start
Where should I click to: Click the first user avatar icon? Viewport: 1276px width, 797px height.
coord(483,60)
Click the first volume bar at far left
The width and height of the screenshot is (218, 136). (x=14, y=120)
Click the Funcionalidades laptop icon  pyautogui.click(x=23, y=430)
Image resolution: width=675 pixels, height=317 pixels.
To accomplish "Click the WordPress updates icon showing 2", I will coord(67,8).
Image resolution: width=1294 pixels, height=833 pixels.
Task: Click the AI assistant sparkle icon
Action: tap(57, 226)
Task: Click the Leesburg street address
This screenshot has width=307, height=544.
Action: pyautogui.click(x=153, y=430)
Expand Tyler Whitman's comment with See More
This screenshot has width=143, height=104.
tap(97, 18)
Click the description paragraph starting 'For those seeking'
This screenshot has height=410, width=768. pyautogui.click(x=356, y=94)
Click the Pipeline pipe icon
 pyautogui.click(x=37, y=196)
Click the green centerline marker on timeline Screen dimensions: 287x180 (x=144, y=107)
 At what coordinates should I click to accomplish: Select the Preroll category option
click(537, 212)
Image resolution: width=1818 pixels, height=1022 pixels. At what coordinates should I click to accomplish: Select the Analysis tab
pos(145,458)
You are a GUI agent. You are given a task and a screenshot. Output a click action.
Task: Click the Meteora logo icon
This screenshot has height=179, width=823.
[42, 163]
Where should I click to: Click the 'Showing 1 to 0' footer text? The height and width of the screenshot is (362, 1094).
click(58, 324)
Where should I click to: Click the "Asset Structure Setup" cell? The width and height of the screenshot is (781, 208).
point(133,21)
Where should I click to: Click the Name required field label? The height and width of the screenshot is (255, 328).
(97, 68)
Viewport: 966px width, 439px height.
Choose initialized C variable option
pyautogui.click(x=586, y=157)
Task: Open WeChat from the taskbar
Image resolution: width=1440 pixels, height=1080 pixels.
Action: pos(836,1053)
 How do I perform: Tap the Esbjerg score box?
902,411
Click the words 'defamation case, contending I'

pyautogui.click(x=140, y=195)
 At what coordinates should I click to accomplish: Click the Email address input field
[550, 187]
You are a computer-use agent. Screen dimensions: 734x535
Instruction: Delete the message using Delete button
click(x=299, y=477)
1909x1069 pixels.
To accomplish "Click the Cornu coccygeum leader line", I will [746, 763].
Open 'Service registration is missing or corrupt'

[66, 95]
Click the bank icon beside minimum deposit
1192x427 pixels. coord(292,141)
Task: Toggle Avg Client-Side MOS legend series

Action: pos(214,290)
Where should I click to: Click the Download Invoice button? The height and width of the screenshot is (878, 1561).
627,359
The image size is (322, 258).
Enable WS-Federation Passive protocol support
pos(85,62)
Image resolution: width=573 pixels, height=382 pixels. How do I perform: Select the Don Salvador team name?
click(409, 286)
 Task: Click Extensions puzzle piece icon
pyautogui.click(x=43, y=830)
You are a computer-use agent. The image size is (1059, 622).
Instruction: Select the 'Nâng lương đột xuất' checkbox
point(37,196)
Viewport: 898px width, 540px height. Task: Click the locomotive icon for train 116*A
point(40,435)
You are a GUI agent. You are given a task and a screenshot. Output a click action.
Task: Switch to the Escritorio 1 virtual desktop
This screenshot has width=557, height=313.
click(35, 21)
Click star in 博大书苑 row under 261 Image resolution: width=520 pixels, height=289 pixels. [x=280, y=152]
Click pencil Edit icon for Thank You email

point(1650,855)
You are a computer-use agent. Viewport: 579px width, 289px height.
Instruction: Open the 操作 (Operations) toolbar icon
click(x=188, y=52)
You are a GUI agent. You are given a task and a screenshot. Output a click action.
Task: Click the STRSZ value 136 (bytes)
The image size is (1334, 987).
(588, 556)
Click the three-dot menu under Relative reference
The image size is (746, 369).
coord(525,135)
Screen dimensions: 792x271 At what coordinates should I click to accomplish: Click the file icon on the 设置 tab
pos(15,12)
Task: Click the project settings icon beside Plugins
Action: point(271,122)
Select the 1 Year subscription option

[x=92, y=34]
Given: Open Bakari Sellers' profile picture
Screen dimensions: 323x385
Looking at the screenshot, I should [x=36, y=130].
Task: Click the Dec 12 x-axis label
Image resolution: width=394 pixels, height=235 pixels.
end
Stated problem
Duplicate every line of the records above, without any changes.

Complete answer
Where should I click to: Click the first user avatar icon? Viewport: 1276px width, 797px height.
coord(483,60)
Click the first volume bar at far left
The width and height of the screenshot is (218, 136). (x=14, y=120)
Click the Funcionalidades laptop icon  pyautogui.click(x=23, y=430)
Image resolution: width=675 pixels, height=317 pixels.
To accomplish "Click the WordPress updates icon showing 2", I will coord(67,8).
Image resolution: width=1294 pixels, height=833 pixels.
Task: Click the AI assistant sparkle icon
Action: tap(57, 226)
Task: Click the Leesburg street address
This screenshot has width=307, height=544.
Action: pyautogui.click(x=153, y=430)
Expand Tyler Whitman's comment with See More
This screenshot has width=143, height=104.
tap(97, 18)
Click the description paragraph starting 'For those seeking'
This screenshot has height=410, width=768. pyautogui.click(x=356, y=94)
Click the Pipeline pipe icon
 pyautogui.click(x=37, y=196)
Click the green centerline marker on timeline Screen dimensions: 287x180 (x=144, y=107)
 At what coordinates should I click to accomplish: Select the Preroll category option
click(537, 212)
Image resolution: width=1818 pixels, height=1022 pixels. At what coordinates should I click to accomplish: Select the Analysis tab
pos(145,458)
You are a GUI agent. You are given a task and a screenshot. Output a click action.
Task: Click the Meteora logo icon
This screenshot has height=179, width=823.
[42, 163]
Where should I click to: Click the 'Showing 1 to 0' footer text? The height and width of the screenshot is (362, 1094).
click(58, 324)
Where should I click to: Click the "Asset Structure Setup" cell? The width and height of the screenshot is (781, 208).
point(133,21)
Where should I click to: Click the Name required field label? The height and width of the screenshot is (255, 328).
(97, 68)
Viewport: 966px width, 439px height.
Choose initialized C variable option
pyautogui.click(x=586, y=157)
Task: Open WeChat from the taskbar
Image resolution: width=1440 pixels, height=1080 pixels.
Action: pos(836,1053)
 How do I perform: Tap the Esbjerg score box?
902,411
Click the words 'defamation case, contending I'

pyautogui.click(x=140, y=195)
 At what coordinates should I click to accomplish: Click the Email address input field
[550, 187]
You are a computer-use agent. Screen dimensions: 734x535
Instruction: Delete the message using Delete button
click(x=299, y=477)
1909x1069 pixels.
To accomplish "Click the Cornu coccygeum leader line", I will [746, 763].
Open 'Service registration is missing or corrupt'

[66, 95]
Click the bank icon beside minimum deposit
1192x427 pixels. coord(292,141)
Task: Toggle Avg Client-Side MOS legend series

Action: pos(214,290)
Where should I click to: Click the Download Invoice button? The height and width of the screenshot is (878, 1561).
627,359
The image size is (322, 258).
Enable WS-Federation Passive protocol support
pos(85,62)
Image resolution: width=573 pixels, height=382 pixels. How do I perform: Select the Don Salvador team name?
click(409, 286)
 Task: Click Extensions puzzle piece icon
pyautogui.click(x=43, y=830)
You are a computer-use agent. The image size is (1059, 622).
Instruction: Select the 'Nâng lương đột xuất' checkbox
point(37,196)
Viewport: 898px width, 540px height. Task: Click the locomotive icon for train 116*A
point(40,435)
You are a GUI agent. You are given a task and a screenshot. Output a click action.
Task: Switch to the Escritorio 1 virtual desktop
This screenshot has width=557, height=313.
click(35, 21)
Click star in 博大书苑 row under 261 Image resolution: width=520 pixels, height=289 pixels. [x=280, y=152]
Click pencil Edit icon for Thank You email

point(1650,855)
You are a computer-use agent. Viewport: 579px width, 289px height.
Instruction: Open the 操作 (Operations) toolbar icon
click(x=188, y=52)
You are a GUI agent. You are given a task and a screenshot. Output a click action.
Task: Click the STRSZ value 136 (bytes)
The image size is (1334, 987).
(588, 556)
Click the three-dot menu under Relative reference
The image size is (746, 369).
coord(525,135)
Screen dimensions: 792x271 At what coordinates should I click to accomplish: Click the file icon on the 设置 tab
pos(15,12)
Task: Click the project settings icon beside Plugins
Action: point(271,122)
Select the 1 Year subscription option

[x=92, y=34]
Given: Open Bakari Sellers' profile picture
Screen dimensions: 323x385
Looking at the screenshot, I should [x=36, y=130].
Task: Click the Dec 12 x-axis label
Image resolution: width=394 pixels, height=235 pixels.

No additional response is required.